1. Neurology-CEDD, GlaxoSmithKline, Third Avenue, Harlow CM19 5AW, UK
2. Genetics Research, GlaxoSmithKline, Third Avenue, Harlow CM19 5AW, UK
3. Discovery Research, GlaxoSmithKline, Third Avenue, Harlow CM19 5AW, UK
4. Peripheral Neuropathy Unit, Imperial College, Hammersmith Hospital, Du Cane Rd, London W12 0NN, UK
5. These authors contributed equally to this work

Correspondence to: J. B. Davis¹ Correspondence and requests for materials should be addressed to J.B.D. (e-mail: Email: John_B_Davis@gsk.com).

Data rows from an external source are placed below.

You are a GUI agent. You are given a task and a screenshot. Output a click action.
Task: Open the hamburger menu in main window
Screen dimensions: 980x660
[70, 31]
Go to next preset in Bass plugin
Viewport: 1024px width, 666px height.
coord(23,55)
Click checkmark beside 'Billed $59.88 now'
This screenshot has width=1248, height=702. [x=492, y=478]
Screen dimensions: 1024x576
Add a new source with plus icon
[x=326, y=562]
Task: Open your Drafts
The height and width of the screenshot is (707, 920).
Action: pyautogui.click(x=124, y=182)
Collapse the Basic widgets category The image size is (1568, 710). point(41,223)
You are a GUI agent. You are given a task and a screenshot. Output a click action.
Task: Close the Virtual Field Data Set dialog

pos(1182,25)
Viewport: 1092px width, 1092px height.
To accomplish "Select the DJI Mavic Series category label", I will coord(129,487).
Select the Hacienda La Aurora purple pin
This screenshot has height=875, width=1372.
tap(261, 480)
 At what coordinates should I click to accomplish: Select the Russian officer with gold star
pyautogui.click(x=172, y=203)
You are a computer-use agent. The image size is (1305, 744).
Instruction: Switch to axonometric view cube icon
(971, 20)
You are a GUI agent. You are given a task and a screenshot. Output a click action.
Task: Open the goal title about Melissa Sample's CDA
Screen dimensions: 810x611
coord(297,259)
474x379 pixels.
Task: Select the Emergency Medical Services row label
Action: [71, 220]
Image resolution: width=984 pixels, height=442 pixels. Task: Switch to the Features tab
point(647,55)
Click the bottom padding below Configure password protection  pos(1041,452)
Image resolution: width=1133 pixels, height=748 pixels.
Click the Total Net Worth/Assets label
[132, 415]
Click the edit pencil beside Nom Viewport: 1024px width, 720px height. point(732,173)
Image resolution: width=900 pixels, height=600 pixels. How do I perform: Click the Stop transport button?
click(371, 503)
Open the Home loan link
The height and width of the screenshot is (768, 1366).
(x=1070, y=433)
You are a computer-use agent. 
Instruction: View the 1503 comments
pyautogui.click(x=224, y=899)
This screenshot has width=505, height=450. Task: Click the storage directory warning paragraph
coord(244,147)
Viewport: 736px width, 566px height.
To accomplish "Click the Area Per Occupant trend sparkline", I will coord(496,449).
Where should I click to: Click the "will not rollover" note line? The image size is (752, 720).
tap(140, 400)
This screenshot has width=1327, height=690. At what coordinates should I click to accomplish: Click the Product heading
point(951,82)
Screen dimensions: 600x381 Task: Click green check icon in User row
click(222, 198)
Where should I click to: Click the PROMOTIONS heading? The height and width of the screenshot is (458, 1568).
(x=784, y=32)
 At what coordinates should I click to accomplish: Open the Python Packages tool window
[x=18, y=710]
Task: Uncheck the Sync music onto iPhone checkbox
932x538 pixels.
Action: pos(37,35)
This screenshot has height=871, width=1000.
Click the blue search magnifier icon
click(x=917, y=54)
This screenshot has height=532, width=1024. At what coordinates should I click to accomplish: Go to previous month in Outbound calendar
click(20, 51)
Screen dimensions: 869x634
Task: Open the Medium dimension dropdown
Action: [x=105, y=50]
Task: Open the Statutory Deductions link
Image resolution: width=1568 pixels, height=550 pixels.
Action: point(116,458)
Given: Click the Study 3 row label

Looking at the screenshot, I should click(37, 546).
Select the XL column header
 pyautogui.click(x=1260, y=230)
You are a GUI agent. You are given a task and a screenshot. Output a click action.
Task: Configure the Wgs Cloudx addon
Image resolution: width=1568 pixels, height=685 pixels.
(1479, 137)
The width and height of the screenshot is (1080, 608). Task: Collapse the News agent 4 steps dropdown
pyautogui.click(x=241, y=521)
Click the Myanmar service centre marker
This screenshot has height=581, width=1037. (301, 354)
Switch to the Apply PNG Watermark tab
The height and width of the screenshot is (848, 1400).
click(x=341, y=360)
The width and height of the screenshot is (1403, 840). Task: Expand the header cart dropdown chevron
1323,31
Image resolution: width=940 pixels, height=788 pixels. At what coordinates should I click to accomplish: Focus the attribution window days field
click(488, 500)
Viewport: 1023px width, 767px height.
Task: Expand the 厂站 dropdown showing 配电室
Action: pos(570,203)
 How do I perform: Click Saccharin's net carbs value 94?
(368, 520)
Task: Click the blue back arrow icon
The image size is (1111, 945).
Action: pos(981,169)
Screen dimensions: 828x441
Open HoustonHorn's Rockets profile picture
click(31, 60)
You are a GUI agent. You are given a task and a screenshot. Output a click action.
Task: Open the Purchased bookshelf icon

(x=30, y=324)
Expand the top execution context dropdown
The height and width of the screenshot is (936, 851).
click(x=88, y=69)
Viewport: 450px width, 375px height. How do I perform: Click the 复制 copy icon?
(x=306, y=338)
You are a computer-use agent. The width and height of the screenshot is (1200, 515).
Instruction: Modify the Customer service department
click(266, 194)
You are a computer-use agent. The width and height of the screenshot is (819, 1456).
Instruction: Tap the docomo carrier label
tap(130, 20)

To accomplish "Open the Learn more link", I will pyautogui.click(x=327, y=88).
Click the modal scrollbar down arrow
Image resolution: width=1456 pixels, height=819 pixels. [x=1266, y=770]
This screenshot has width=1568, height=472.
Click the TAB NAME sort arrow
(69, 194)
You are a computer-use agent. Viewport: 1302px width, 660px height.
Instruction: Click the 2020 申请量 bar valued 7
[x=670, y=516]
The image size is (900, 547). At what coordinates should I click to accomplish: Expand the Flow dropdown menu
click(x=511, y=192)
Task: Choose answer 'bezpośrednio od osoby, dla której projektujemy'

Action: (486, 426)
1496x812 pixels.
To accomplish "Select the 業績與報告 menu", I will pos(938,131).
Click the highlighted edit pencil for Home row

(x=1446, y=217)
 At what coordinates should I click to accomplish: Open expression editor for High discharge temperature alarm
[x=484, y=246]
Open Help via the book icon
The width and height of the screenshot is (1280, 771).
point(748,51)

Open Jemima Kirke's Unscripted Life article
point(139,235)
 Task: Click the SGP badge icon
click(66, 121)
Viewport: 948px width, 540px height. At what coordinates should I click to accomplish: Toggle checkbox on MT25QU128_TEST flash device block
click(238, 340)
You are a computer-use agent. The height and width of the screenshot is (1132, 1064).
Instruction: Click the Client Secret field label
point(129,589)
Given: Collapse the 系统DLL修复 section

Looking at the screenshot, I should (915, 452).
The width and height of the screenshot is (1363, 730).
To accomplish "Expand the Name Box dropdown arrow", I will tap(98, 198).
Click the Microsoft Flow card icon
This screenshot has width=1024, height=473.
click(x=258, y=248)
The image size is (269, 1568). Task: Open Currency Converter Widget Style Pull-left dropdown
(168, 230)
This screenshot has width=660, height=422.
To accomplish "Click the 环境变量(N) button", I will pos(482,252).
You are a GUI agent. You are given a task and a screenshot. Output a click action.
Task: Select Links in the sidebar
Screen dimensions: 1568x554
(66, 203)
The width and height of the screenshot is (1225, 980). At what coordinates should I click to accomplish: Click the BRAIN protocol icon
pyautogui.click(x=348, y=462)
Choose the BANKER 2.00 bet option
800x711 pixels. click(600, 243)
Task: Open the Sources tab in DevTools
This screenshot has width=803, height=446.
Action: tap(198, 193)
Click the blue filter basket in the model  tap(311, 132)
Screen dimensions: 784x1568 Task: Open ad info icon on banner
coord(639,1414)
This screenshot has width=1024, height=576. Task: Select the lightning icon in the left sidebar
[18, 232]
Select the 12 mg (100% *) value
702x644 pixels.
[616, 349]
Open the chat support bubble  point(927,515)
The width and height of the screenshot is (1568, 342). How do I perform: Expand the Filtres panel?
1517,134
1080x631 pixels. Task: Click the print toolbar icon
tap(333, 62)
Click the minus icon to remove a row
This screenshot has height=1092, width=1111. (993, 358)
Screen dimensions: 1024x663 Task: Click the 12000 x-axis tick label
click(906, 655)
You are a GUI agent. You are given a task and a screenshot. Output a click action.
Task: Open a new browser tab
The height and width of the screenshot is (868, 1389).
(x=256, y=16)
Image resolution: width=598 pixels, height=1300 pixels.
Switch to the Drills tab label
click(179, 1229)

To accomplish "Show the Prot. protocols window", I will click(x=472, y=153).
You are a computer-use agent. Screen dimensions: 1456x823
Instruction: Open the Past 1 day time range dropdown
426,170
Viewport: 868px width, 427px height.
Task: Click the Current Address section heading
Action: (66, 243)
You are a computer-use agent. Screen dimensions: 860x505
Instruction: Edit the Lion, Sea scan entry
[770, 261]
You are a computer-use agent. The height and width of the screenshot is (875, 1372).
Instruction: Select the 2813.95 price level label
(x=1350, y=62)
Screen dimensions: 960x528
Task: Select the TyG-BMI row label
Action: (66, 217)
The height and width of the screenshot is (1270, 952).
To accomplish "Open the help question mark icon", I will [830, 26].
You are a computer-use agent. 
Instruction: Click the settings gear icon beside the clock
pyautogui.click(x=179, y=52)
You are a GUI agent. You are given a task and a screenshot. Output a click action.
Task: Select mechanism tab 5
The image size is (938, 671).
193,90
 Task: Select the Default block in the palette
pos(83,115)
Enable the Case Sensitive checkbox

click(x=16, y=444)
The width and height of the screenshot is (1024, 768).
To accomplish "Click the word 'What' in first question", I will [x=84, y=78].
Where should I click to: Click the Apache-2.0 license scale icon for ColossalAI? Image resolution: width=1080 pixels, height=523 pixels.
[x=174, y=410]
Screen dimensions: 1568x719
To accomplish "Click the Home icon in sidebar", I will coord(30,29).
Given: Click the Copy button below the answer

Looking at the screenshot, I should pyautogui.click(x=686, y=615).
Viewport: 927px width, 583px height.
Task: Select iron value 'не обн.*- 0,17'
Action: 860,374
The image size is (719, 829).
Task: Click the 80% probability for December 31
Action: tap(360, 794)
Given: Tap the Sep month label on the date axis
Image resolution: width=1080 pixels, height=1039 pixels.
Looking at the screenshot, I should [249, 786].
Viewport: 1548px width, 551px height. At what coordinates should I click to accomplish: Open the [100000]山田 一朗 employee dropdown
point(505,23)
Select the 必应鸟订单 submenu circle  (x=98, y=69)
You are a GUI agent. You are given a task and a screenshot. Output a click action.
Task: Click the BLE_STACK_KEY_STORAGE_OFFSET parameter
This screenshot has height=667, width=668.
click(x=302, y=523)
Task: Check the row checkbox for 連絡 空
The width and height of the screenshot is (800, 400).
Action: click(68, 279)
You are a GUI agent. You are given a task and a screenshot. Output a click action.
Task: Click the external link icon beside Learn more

The GenBank accession number for human VRL3 is AJ487035.

Abstract

Vanilloid receptor-1 (VR1, also known as TRPV1) is a thermosensitive, nonselective cation channel that is expressed by capsaicin-sensitive sensory afferents and is activated by noxious heat, acidic pH and the alkaloid irritant capsaicin¹. Although VR1 gene disruption results in a loss of capsaicin responses, it has minimal effects on thermal nociception^{2, 3}. This and other experiments—such as those showing the existence of capsaicin-insensitive heat sensors in sensory neurons⁴—suggest the existence of thermosensitive receptors distinct from VR1. Here we identify a member of the vanilloid receptor/TRP gene family, vanilloid receptor-like protein 3 (VRL3, also known as TRPV3), which is heat-sensitive but capsaicin-insensitive. VRL3 is coded for by a 2,370-base-pair open reading frame, transcribed from a gene adjacent to VR1, and is structurally homologous to VR1. VRL3 responds to noxious heat with a threshold of about 39 °C and is co-expressed in dorsal root ganglion neurons with VR1. Furthermore, when heterologously expressed, VRL3 is able to associate with VR1 and may modulate its responses. Hence, not only is VRL3 a thermosensitive ion channel but it may represent an additional vanilloid receptor subunit involved in the formation of heteromeric vanilloid receptor channels.